Bria Emilio, Milella Michele, Gelibter Alain, Cuppone Federica, Pino Maria Simona, Ruggeri Enzo Maria, Carlini Paolo, Nisticò Cecilia, Terzoli Edmondo, Cognetti Francesco, Giannarelli Diana
Department of Medical Oncology, Regina Elena National Cancer Institute, Rome, Italy.
Cancer. 2007 Aug 1;110(3):525-33. doi: 10.1002/cncr.22809.
Several attempts have been made at improving the efficacy of gemcitabine in advanced pancreatic cancer by combining it with other chemotherapeutic or molecularly targeted agents. However, randomized trials have produced conflicting results.
All prospective, randomized, phase 3 trials that compared single-agent gemcitabine with gemcitabine-based combinations were considered eligible for the current analysis. A literature-based meta-analysis was performed, event-based relative risk ratios with 95% confidence intervals were derived through both a fixed-effect model approach and a random-effect model approach, and overall survival (OS) was explored as the primary endpoint. To estimate the magnitude of the eventual benefit, absolute differences and the number of patients needed to treat (NNT) for 1 patient to benefit were calculated. A sensitivity analysis for OS was performed according to the type of agent used in combination with gemcitabine.
Twenty trials that involved 6,296 patients were identified. No significant differences in the primary endpoint were observed in the overall population or in the sensitivity analysis. Conversely, a significant advantage was evident with regard to both progression-free survival (PFS) and the overall response rate (ORR) in the overall population, with an absolute benefit of 2.6% (NTT = 39 patients) and 3.0% (NNT = 33 patients). Platinum combinations led to the greatest absolute benefits for PFS and ORR compared with single-agent gemcitabine (10% and 6.5%, respectively), but this did not result in an OS benefit. Improvement in PFS, but not in the ORR, was correlated with an improvement in OS.

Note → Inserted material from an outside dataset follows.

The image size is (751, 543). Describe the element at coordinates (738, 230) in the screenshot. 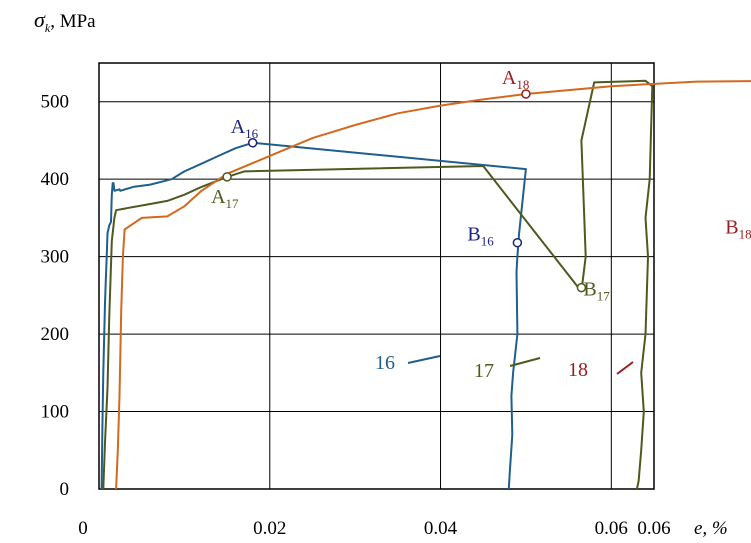

I see `point-label-B18: B18` at that location.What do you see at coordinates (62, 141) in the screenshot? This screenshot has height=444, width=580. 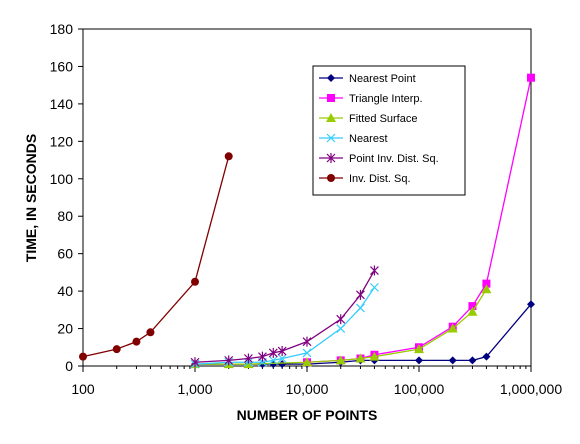 I see `y-tick-label: 120` at bounding box center [62, 141].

Single-agent gemcitabine remains the standard of care for patients with advanced pancreatic cancer. However, platinum/gemcitabine combinations appeared to improve PFS and the ORR and, thus, may be considered in selected patients.
人们曾多次尝试通过将吉西他滨与其他化疗药物或分子靶向药物联合使用来提高其在晚期胰腺癌中的疗效。然而,随机试验产生了相互矛盾的结果。
所有比较单药吉西他滨与基于吉西他滨的联合用药的前瞻性、随机、3期试验均被认为符合当前分析的条件。进行了基于文献的荟萃分析,通过固定效应模型方法和随机效应模型方法得出了具有95%置信区间的基于事件的相对风险比,并将总生存期(OS)作为主要终点进行探讨。为了估计最终获益的程度,计算了绝对差异和为使1例患者获益所需治疗的患者数量(NNT)。根据与吉西他滨联合使用的药物类型对OS进行了敏感性分析。
共纳入了涉及6296例患者的20项试验。在总体人群或敏感性分析中,未观察到主要终点有显著差异。相反,在总体人群中,无进展生存期(PFS)和总缓解率(ORR)均有显著优势,绝对获益分别为2.6%(NNT = 39例患者)和3.0%(NNT = 33例患者)。与单药吉西他滨相比,铂类联合用药在PFS和ORR方面带来的绝对获益最大(分别为10%和6.5%),但未带来OS获益。PFS的改善与OS的改善相关,但ORR的改善与OS的改善无关。
单药吉西他滨仍然是晚期胰腺癌患者的标准治疗方案。然而,铂类/吉西他滨联合用药似乎可改善PFS和ORR,因此,可在特定患者中考虑使用。